**What you will do:**
a - According to the passage on St. Mary's Church, Dublin, on what date was the parish made a district parish by Act of Parliament?
b - Continue the passage on St. Mary's Church, Dublin, starting after its final sentence.

St. Mary's Church, Dublin is a former Church of Ireland building on the corner of Mary Street and Jervis Street, Dublin, and adjacent to Wolfe Tone Square. From the 17th century the church was a place of worship for parishioners on Dublin's north-side, before it was closed in 1986. The church has since been deconsecrated and the building is now a pub and restaurant. The parish also had a chapel of ease - St Mary's - off Dorset Street, more commonly known as "The Black Church".

History

From the early middle-ages, the north-side of Dublin was served by the parish of St. Michan's and the abbey of St. Mary. After the dissolution of the monasteries, the abbey was all but closed, and in the late 17th century, the parish of St. Mary's was formed. As recorded by the original register book of the "Parish of St. Maries" (St. Mary's), the parish "was separated from the Parish of St. Michans, & made a district Parish by Act of Parliament" on 20 November 1697.

**Data segment:**
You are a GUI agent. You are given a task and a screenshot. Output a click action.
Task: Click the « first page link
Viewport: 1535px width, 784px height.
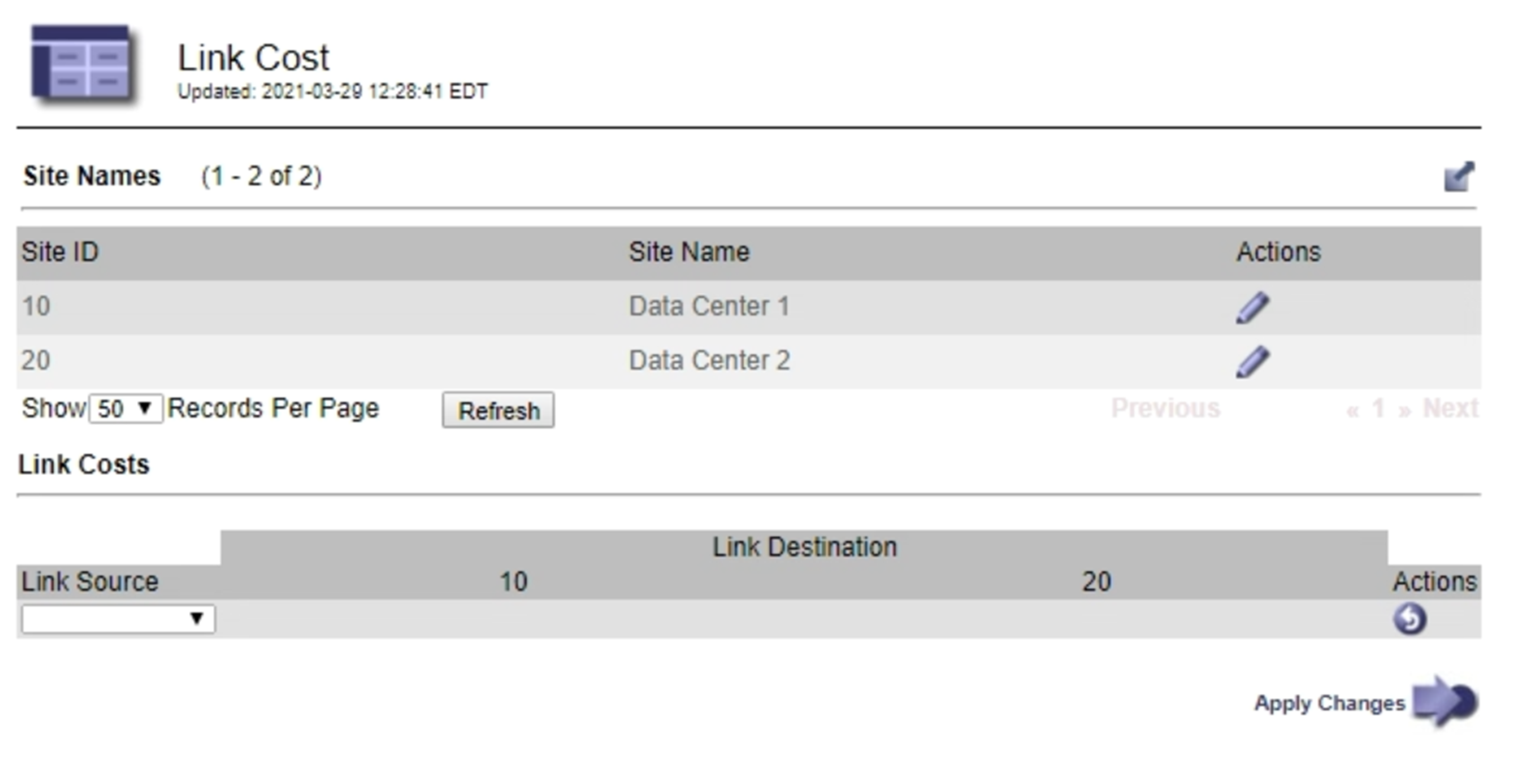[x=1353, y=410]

**In response:**
a - 20 November 1697

b -
The current building was designed in 1697 by Sir William Robinson, and the foundation stone was laid in 1700. Some of the church construction was overseen by Thomas Burgh, and the church is notable as the first in Dublin to be built with galleries. It was consecrated in 1701. The organ of the church was built by Renatus Harris.

The church was one of the first large buildings in the area to be constructed on the newly laid out Mary Street, and was under construction at the same time as nearby Langford House.

The parish register records that the first rector was Peter Broun (or Browne), later Provost of Trinity College, and that the first church wardens were Robert Rochfort, the Attorney General, and Allen Brodrick, Solicitor General.

Closure
The church closed in 1986 and became a retail outlet after deconsecration. It was later converted to use as a pub and restaurant. Originally named the "John M. Keating Bar", the pub changed hands in 2007 and is now simply called "The Church".

The churchyard was converted into Wolfe Tone Square, a public park where the gravestones can be seen stacked up at the southern end.

Notable parishioners and burials
Arthur Guinness was married in St Mary's in 1761. Notable baptisms in the church include Seán O'Casey in 1880 and Theobald Wolfe Tone in 1763. (Wolfe Tone was born at 44 Stafford Street nearby. Stafford Street was later renamed after Wolfe Tone.)  The Earl of Charlemont was baptized in the church in 1728, and Richard Brinsley Sheridan in 1751.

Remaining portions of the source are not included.